How To Paint Peeling Wood Siding
2 complete coats of paint needed on wood to last.
How to paint peeling wood siding. Your brush size is dependent upon the size of your siding. Just look at the same trim after one coat of the primer and zero scraping or sanding. With low vocs this water based binding primer is three times thicker than regular primers and locks down and hides peeling weathered surfaces to create a smooth white finish for your top coat. Once primer has dried trim is ready repainting exterior trim looking brand new.

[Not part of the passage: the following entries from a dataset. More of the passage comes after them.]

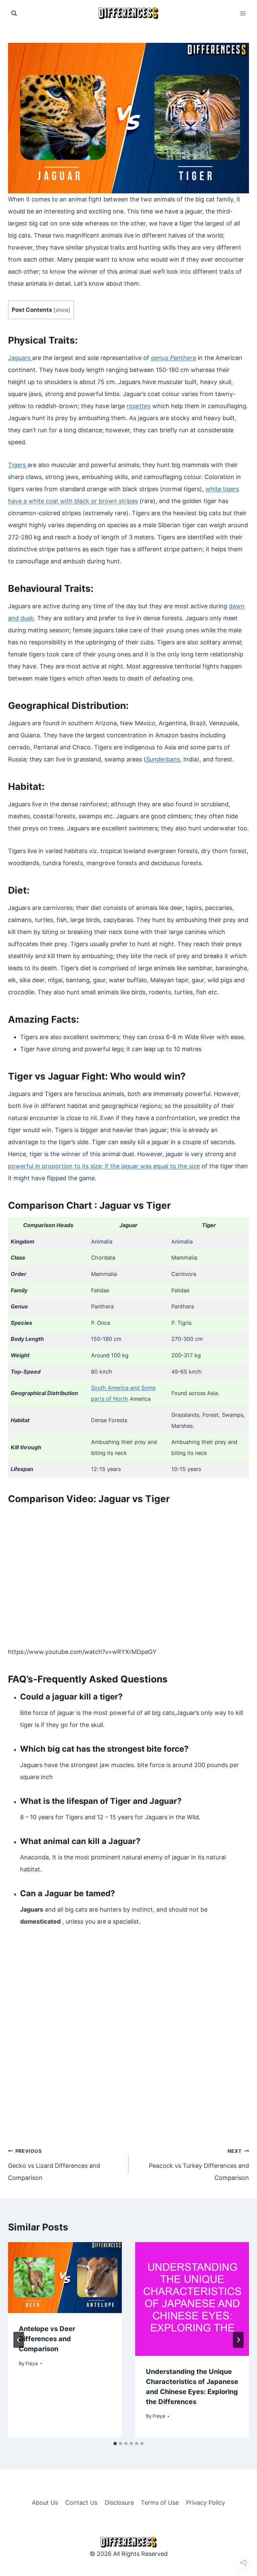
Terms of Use (160, 2502)
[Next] (238, 2340)
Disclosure (119, 2502)
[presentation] (65, 2277)
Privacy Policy (205, 2502)
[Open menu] (243, 13)
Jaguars (20, 357)
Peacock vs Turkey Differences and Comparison (199, 2164)
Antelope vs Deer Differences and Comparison (47, 2339)
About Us (45, 2502)
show (62, 310)
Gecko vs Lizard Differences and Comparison (54, 2164)
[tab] (115, 2443)
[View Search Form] (14, 13)
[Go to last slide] (18, 2340)
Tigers (17, 464)
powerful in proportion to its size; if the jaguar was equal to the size (104, 1166)
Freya (31, 2363)
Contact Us (81, 2502)
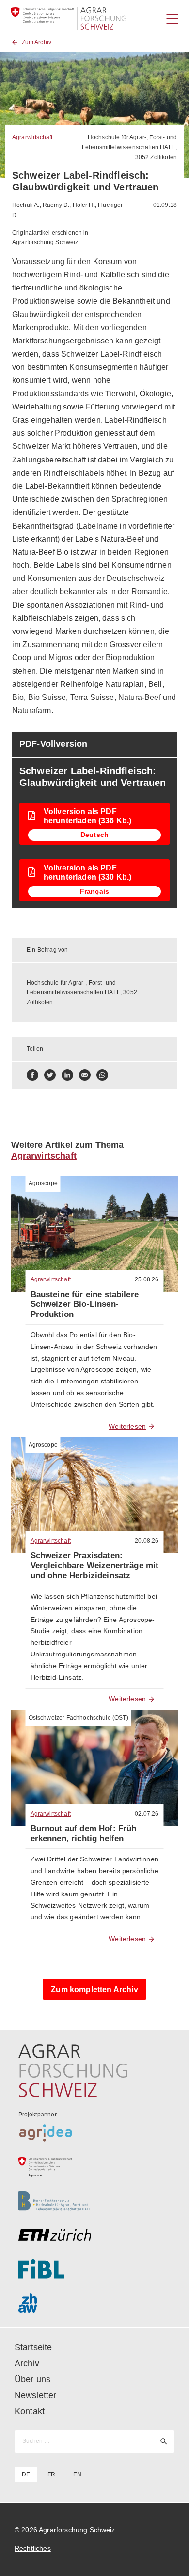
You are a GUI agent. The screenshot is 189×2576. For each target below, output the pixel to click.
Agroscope (43, 1183)
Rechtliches (33, 2548)
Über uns (32, 2379)
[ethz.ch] (94, 2235)
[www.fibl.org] (94, 2269)
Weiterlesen (127, 1426)
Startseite (33, 2347)
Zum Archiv (37, 42)
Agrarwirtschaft (32, 137)
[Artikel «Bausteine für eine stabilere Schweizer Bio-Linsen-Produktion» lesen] (94, 1234)
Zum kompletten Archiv (94, 1989)
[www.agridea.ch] (94, 2133)
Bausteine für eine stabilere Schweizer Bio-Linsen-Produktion (85, 1304)
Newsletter (36, 2395)
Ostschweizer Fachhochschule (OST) (78, 1717)
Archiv (27, 2363)
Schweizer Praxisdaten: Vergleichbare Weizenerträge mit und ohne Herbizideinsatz (95, 1565)
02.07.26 (146, 1813)
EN (77, 2474)
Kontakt (30, 2411)
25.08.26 (146, 1279)
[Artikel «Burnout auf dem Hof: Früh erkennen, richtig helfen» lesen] (94, 1768)
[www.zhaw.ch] (94, 2303)
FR (51, 2474)
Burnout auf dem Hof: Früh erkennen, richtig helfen (84, 1833)
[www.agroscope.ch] (94, 2167)
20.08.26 (146, 1540)
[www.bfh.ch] (94, 2201)
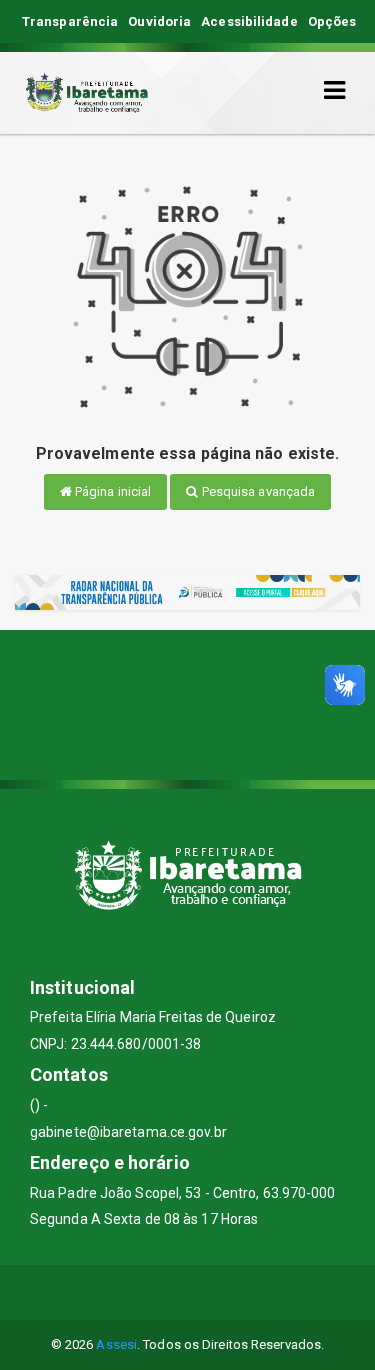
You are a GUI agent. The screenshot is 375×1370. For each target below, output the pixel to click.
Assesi (116, 1344)
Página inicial (112, 491)
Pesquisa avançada (257, 491)
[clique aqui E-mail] (139, 1292)
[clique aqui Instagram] (235, 1292)
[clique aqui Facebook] (187, 1292)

Heat from sunlight also drives the moisture into the wood. Cutting digging out rotten wood before painting over old paint. A very good high bonding primer on all bare wood surfaces. Paint tends to peel or flake near joints between dissimilar materials think siding and trim window frames and glass etc.
However a four to five inch wide brush usually works best. Unfinished siding exposed to several weeks of sunlight before painting needs to be sanded. Sanding wood fillers before priming older paint coatings. The high pressure of the sprayer can knock those old boards loose and infuse the bare areas of wood with water.
Another key step preparing trim for paint is priming. Scrape sand and recoat these highly vulnerable areas as soon as peeling paint begins. Priming all bare wood caulking fillers sealing trim allowing primer to properly dry. To effectively apply primer use a paint brush and apply in a left to right right to left sweeping motion.
Sanding filler caulking edges where trim meets another substrate allowing to dry. Instead the paint should be scraped off by hand using a paint scraping tool. Sand the cured filler with a hand sander to make it smooth and level with the surrounding wood. Sills and other horizontal surfaces peel because water runoff is slow and in the meantime can work its way through any crack in the paint.
This is where water seeps into cracks and soaks into the wood causing the paint to peel. Do keep in mind that old paint may contain lead and proper precautions should be taken when removing those old fragments of paint. Sunlight degrades the unfinished wood surface thus it will never hold paint as well as fresh wood. Filling gouges with wood fillers on older surfaces.